From the line containing "The image size" through the end of the entries, please repeat every line exactly and nothing more; the pictures do not belong in the copy.

***** Data

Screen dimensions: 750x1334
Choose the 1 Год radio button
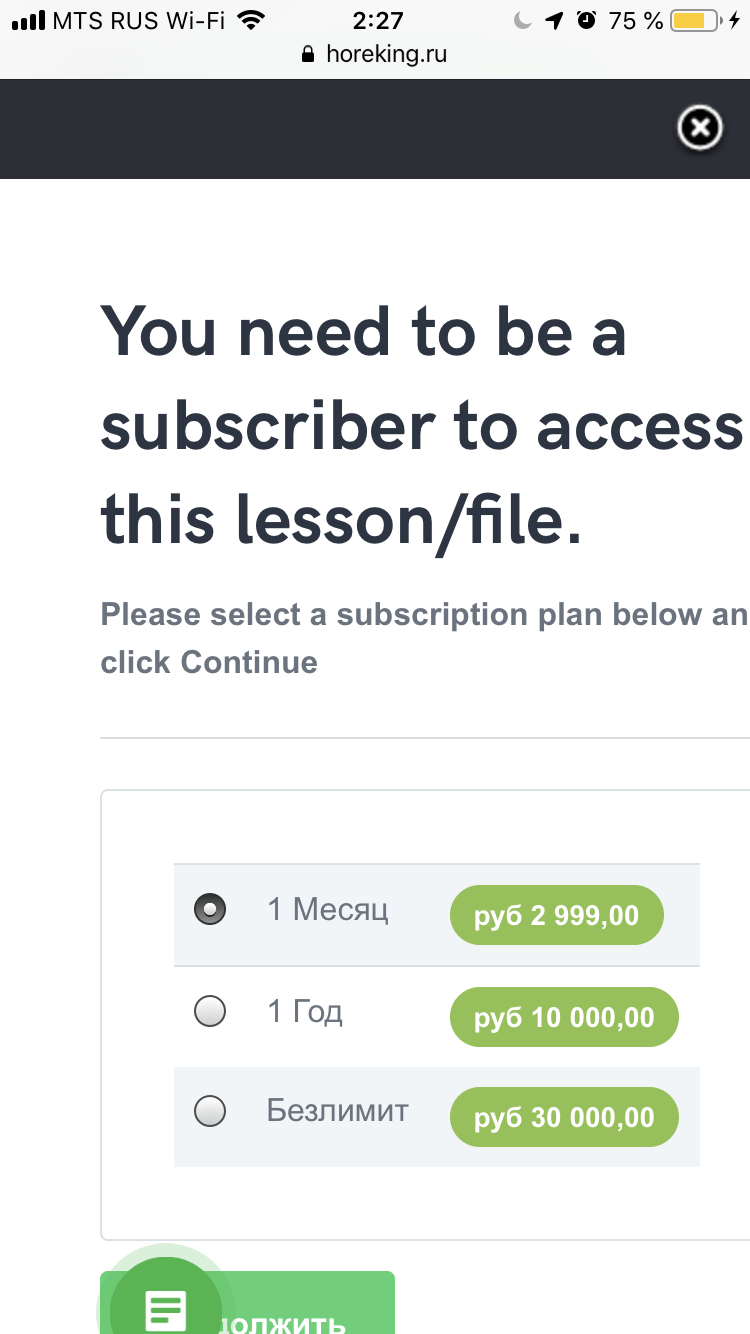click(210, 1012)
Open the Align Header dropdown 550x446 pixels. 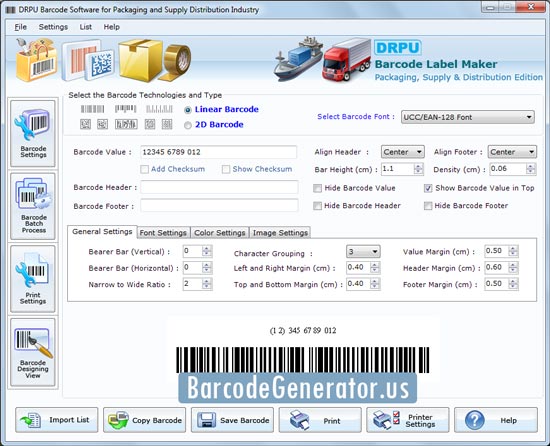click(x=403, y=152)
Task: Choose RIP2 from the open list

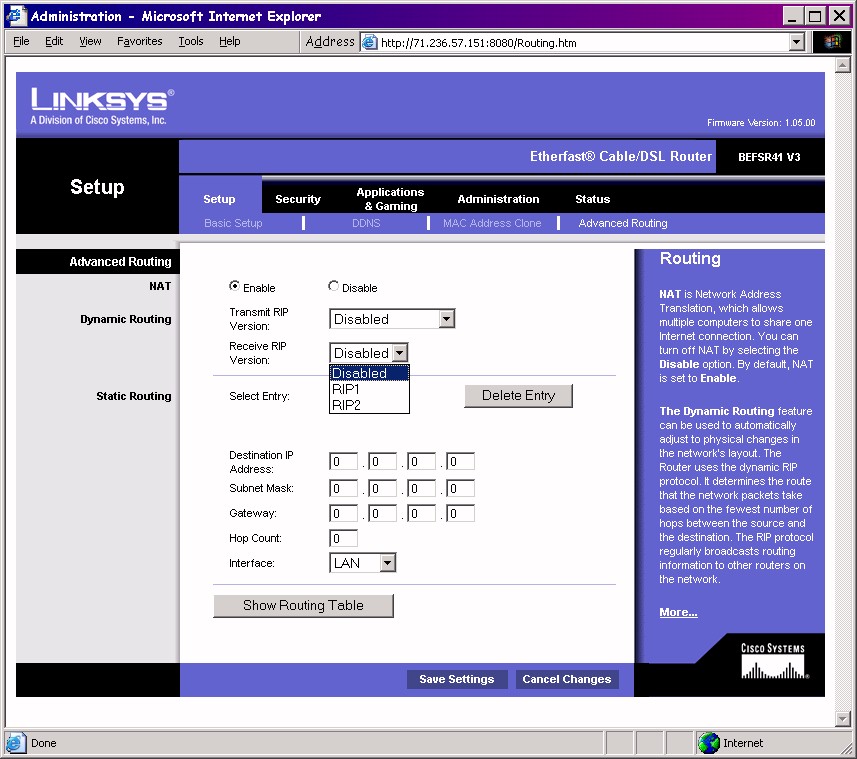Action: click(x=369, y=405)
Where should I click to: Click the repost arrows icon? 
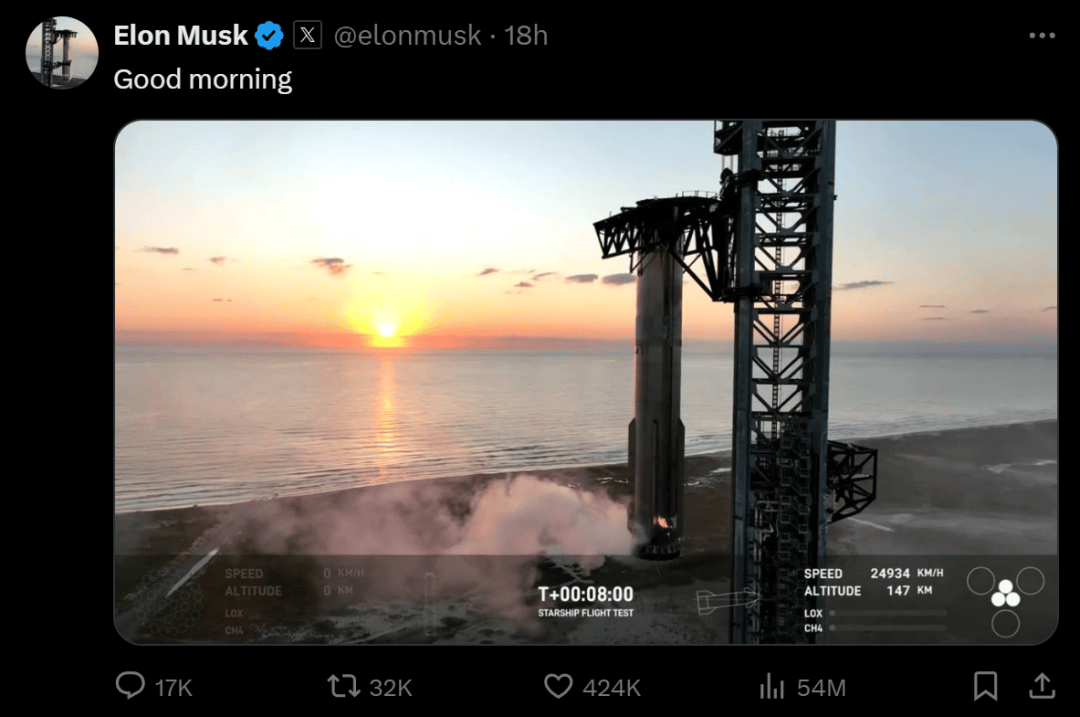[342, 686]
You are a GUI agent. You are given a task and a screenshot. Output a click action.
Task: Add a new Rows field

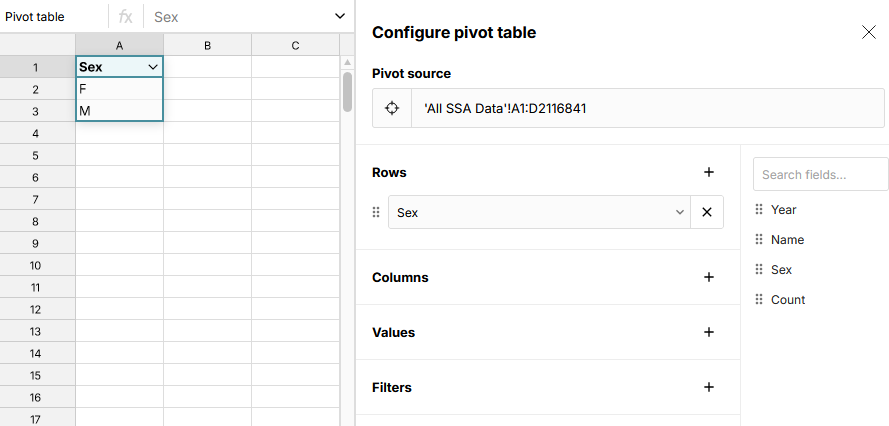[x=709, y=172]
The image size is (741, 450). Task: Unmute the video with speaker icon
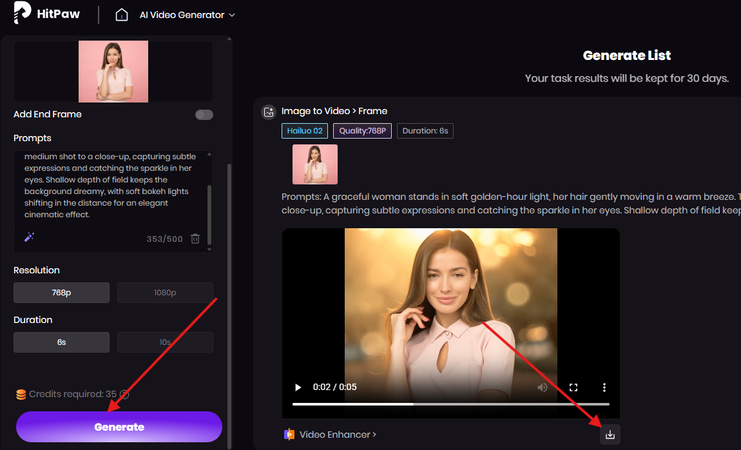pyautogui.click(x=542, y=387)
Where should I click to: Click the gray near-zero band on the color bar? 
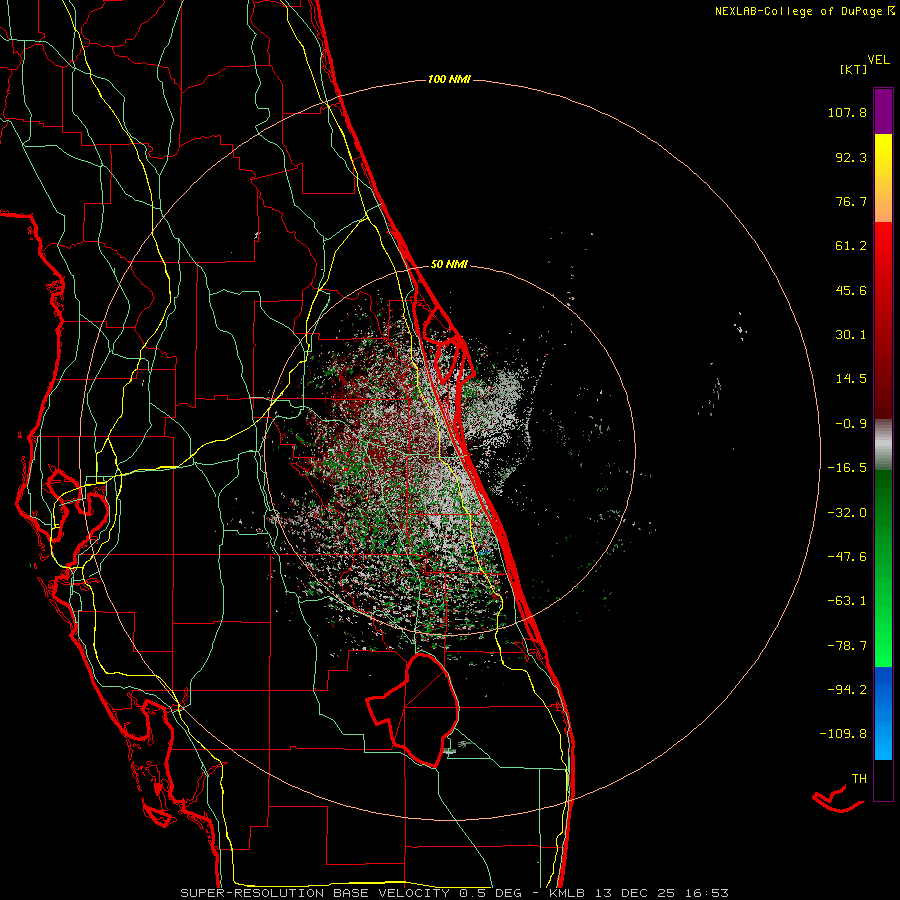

**********

Response to this exercise ▸
The image size is (741, 450). Task: Unmute the video with speaker icon
pyautogui.click(x=542, y=387)
Where should I click to: Click the gray near-zero band on the color bar? 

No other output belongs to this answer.